Dalam baja I ini hanya dibahas pada keadaan elastis untuk mendisain. Istilah Yield Stress tegangan yang terjadi pada Yield Point dalam PPBBI disebut tegangan leleh (σl). Ada juga yang menyebut Yield Strength.
Yield Stress = Yield Strength, apabila ditinjau hanya sampai batas keadaan elastis. Dalam tahun 1971 telah digunakan baja dengan Yield Stress dari 24 ksi sampai 100 ksi.

b.      CARBON STEEL
Carbon Steel adalah baja yang terdiri dari elemen-elemen yang prosentase maximumnya sebagai berikut selain besinya:
§  1.70 % carbobn
§  1.65 % manganese
§  0.60 % silicon
§  0.60 % copper
Carbon dan Manganese adalah bahan pokok untuk meninggikan tegangan (strength) dari besi murni. Baja dikategorikan berdasarkan material, ialah dari Ingot Iron (besi bongkah) tanpa Carbon sama sekali, sampai Cast Iron (besi tuang) yang mempunyai Carbon yang sekurang-kurangnya 1,70%. Baja ini dibagi menjadi 4 kategori (berdasarkan carbon yang dikandung):
1.      Low carbon (mengandung carbon kurang dari 0,15%)

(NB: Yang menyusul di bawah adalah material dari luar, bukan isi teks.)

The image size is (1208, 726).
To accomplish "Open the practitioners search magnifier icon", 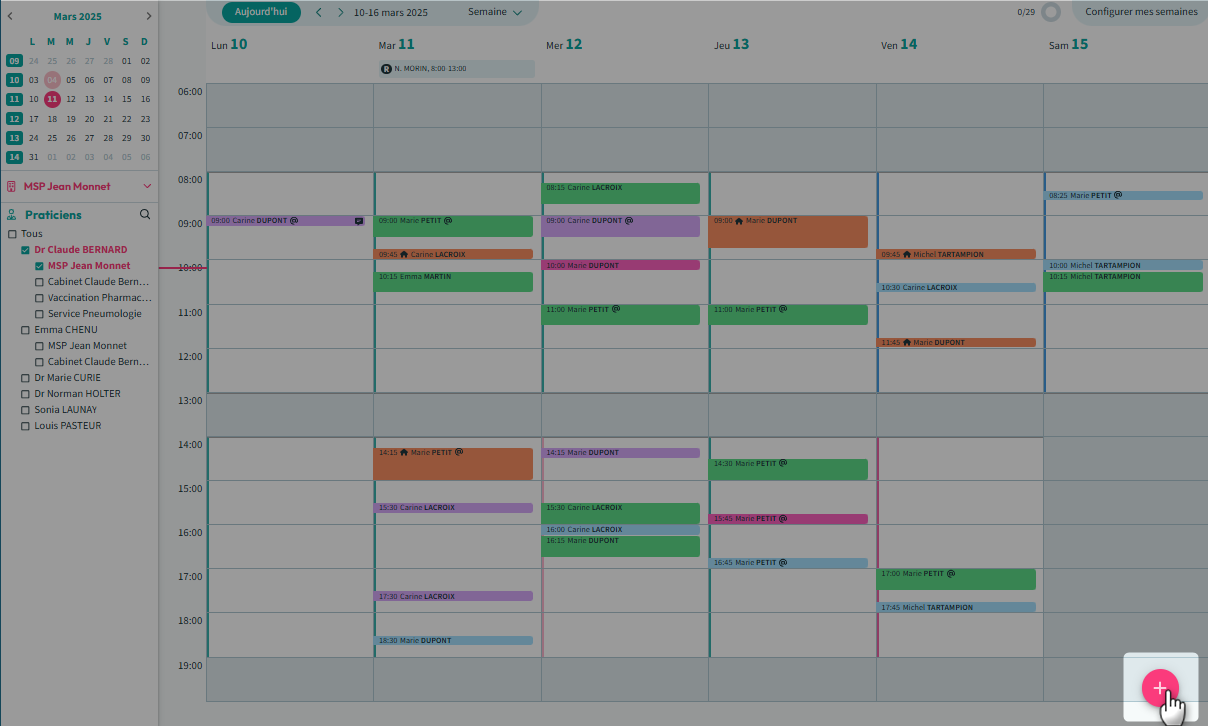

2.      Mild carbon (mengandung carbon 0,15% - 0,29%)
3.      Medium carbon (mengandung carbon 0,30% - 0,59%)
4.      High carbon (mengandung carbon 0,60% - 1,70%)
Structural carbon steel (baja carbon untuk konstruksi) adalah termasuk kategori Mild Carbon.
Penambahan prosentase carbon mempertinggi Yield Stress tetapi mengurangi duktilitasnya (ductility). Pengurangan duktilitas akan menambah problema-problema terhadap pengelasan. Pengelasan yang ekonomis dan memuaskan bila baja mengandung carbon tidak lebih dari 0,30 %.  A36 : Structural Steel (Fy = 36 ksi) ≈ 2500 kg/cm2. Baja konstruksi ini menggantikan A7 sejak tahun 1960. Baja A36 mempunyai carbon maksimum antara 0,25% - 0,29%. A36 dibatasi sampai dengan tebal 8 inch, bila lebih tebal 8 inch mempunyai min Fy = 32 ksi ≈2200 kg/cm2. A36 biasanya merupakan pilihan terbaik, bila ratio strength-to weight adalah tidak penting dan yang diinginkan ialah besarnya kekakuan (stiffness). A36 mudah dilas dan dibout. Umumnya A36 ini banyak dipakai pada konstruksi bangunan dan jembatan di USA. Perbandingan Antara A36 Dengan Bj 37, Perlu diketahui yang dimaksud dengan A36 ialah mempunyai tegangan leleh σl = 36 ksi, sedangkan Bj 37 mempunyai tegangan ultimate σu = 37 kg/mm2 = 3700 kg/cm2 (σu = tegangan ultimate).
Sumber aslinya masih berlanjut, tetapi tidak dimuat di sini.